→ **Task details**
Print, unchanged, the line containing "Continuer sans accepter (63, 1173)" along with all lines that follow it to the end of the listing.

+++

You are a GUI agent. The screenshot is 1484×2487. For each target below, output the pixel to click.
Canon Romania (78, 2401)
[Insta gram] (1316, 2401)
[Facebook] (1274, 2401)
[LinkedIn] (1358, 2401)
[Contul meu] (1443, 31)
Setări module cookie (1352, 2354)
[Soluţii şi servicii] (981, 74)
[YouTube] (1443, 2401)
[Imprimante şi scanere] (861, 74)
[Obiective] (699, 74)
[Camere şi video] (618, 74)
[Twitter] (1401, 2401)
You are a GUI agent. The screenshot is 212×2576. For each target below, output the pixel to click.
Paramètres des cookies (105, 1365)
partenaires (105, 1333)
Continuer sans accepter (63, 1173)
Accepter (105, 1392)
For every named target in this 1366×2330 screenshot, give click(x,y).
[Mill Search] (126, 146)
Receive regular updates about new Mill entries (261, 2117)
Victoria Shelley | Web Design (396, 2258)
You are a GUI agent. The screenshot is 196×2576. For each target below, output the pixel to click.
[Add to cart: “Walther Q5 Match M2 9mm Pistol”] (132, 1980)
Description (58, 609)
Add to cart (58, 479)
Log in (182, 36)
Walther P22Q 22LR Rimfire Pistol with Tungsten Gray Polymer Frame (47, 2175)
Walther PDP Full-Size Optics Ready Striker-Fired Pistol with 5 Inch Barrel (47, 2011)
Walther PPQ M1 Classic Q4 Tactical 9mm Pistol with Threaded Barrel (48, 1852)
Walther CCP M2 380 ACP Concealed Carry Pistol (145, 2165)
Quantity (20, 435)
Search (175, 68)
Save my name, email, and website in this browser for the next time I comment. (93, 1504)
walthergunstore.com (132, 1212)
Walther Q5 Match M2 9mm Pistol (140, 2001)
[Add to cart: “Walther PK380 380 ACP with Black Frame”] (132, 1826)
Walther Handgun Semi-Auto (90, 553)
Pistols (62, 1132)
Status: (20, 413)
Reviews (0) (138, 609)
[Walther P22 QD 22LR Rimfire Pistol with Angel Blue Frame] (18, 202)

+++

→ **The completed task**
Continuer sans accepter (63, 1173)
Accepter (105, 1392)
For every named target in this 1366×2330 screenshot, give click(x,y).
[Mill Search] (126, 146)
Receive regular updates about new Mill entries (261, 2117)
Victoria Shelley | Web Design (396, 2258)
You are a GUI agent. The screenshot is 196×2576. For each target below, output the pixel to click.
[Add to cart: “Walther Q5 Match M2 9mm Pistol”] (132, 1980)
Description (58, 609)
Add to cart (58, 479)
Log in (182, 36)
Walther P22Q 22LR Rimfire Pistol with Tungsten Gray Polymer Frame (47, 2175)
Walther PDP Full-Size Optics Ready Striker-Fired Pistol with 5 Inch Barrel (47, 2011)
Walther PPQ M1 Classic Q4 Tactical 9mm Pistol with Threaded Barrel (48, 1852)
Walther CCP M2 380 ACP Concealed Carry Pistol (145, 2165)
Quantity (20, 435)
Search (175, 68)
Save my name, email, and website in this browser for the next time I comment. (93, 1504)
walthergunstore.com (132, 1212)
Walther Q5 Match M2 9mm Pistol (140, 2001)
[Add to cart: “Walther PK380 380 ACP with Black Frame”] (132, 1826)
Walther Handgun Semi-Auto (90, 553)
Pistols (62, 1132)
Status: (20, 413)
Reviews (0) (138, 609)
[Walther P22 QD 22LR Rimfire Pistol with Angel Blue Frame] (18, 202)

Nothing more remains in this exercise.